BDRC’s Access Policies

The core access guidelines for Buddhist Digital Resource Center were developed by E. Gene Smith. The Board of Directors made clarifications in 2012, and further clarifications were made in 2014 and 2019 after review by Harvard University Copyright Advisor, Kyle Courtney.

 

BDRC’s license and access policy serves two distinct purposes:

 

1. It maximizes access to cultural works to sustain the living traditions.
2. It protects the legal and cultural rights of authors and publishers.

 

BDRC allows registered users to freely download full PDFs of open access works from the BUDA platform. You can create an account for free.

 

If you do not have an account, or are not logged into an account, access is limited to the first 20 and last 20 pages of a work. If you need help with registration or have a question about your account, please contact support at inquiry@tbrc.org.

Open Access

BDRC distributes some works in the Public Domain. Users are free to share and adapt them for any purpose, even commercial ones. We ask users to credit BDRC where possible.

Restricted Access

Limited Access Due to Copyright

BDRC restricts access to copyrighted works and only provides sample images for such works. BDRC cannot grant or deny requests to publish materials that are under copyright by a third party.

Sealed Texts

BDRC restricts access to some works because of the nature of their content and out of respect for cultural traditions. The holders of the traditions request these restrictions.

Poor Quality Materials

BDRC restricts some texts in cases where the scanned source is of poor quality or incomplete. BDRC reserves the right to restrict access to these works and may direct users to a better quality edition.

Other Restrictions

BDRC restricts or embargoes some texts at its discretion for whatever purpose BDRC deems necessary.

Guidelines

Typical Cases

Scanned manuscripts and woodblock prints: original sources dating from the 8th century from India, China, Bhutan, Nepal, etc.

 

Explanation: These works are in the public domain.

Access

Open Access

Type of work

Scanned facsimile editions of original manuscripts and woodblock prints dating from the 8th century: original sources that appear as phototypeset facsimile volumes, but with newly composed front and back matter. For example, facsimile editions made in New Delhi in the 1980s acquired by Gene Smith while working for the Library of Congress.

 

Explanation: The newly composed front and back matter of these works can be under copyright protection, but the body contained in these works is not under copyright. We remove the front and back matter during our scanning and archiving process and remove the copyright designation.

Access

Open Access

Type of work

Scanned reprints of original manuscript and woodblock prints dating from the 8th century: works that appear as newly published volumes (either bound or in traditional pecha format), but are input electronically from original sources.

 

Explanation: Portions of these works are under copyright protection and therefore BDRC restricts these works to respect the rights of the copyright holders.

Access

Restricted Access

Type of work

OCR-generated and computer input texts: electronic full-text files of any of the above that come from optical character recognition (OCR) or manual input.

 

Explanation: Access to these resources are determined on a case-by-case basis.

Access

Open or Restricted Access

Examples

The Life of Milarepa and the Hundred Thousand Songs of Milarepa, W1CZ1988, is an old edition of a Tibetan classic.

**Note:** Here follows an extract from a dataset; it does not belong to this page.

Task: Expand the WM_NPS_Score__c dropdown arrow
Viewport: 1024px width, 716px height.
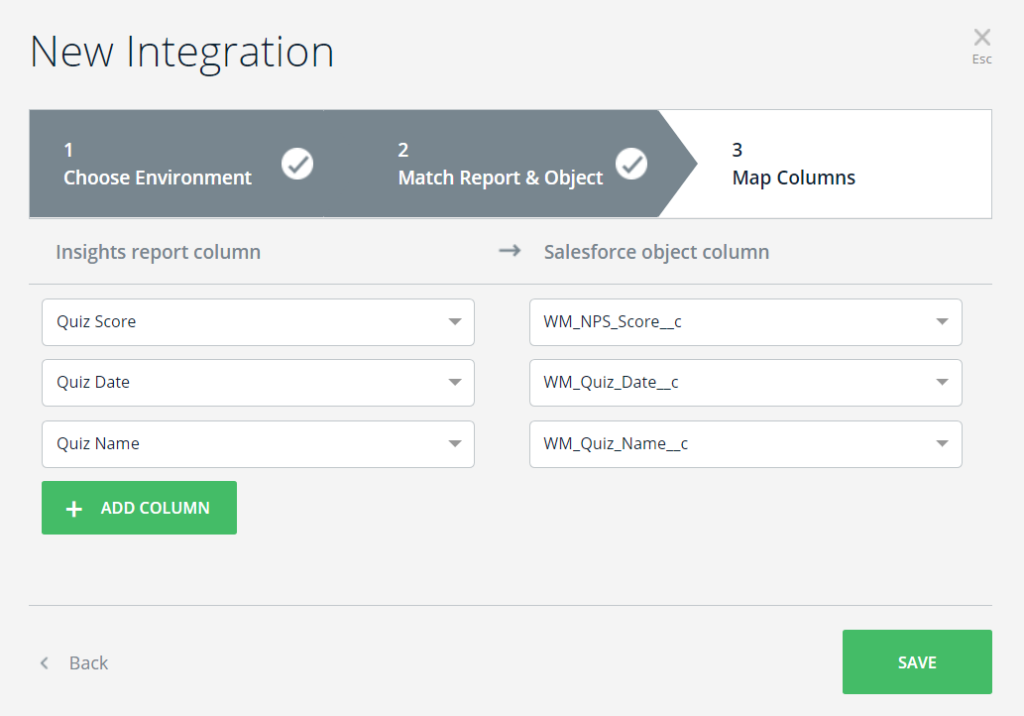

It is in the public domain, and not otherwise restricted. BDRC provides all the images with no restrictions, for free.

 

Tibetan to Sanskrit Dictionary, W1KG4919, has been compiled recently and is thus under copyright. It is not otherwise restricted, and BDRC only provides limited access.

 

The Secret Heart Essence—A Compendium of Pith Instructions on Mahākāla, W1CZ1073, is a text that is traditionally not made available to those who have not received a particular transmission. It is in the public domain, but we completely block any access to it, except from specific accounts.

A Compilation of Dunhuang Manuscripts, W8LS20272, is a recently printed edition of some old Dunhuang texts from the first millennium CE. Although the text itself (which constitutes most of the work) is in the public domain, the front and back matter (preface, table of contents, images, etc.) are under copyright. We treat the whole work as if it is under copyright, and only provide limited access.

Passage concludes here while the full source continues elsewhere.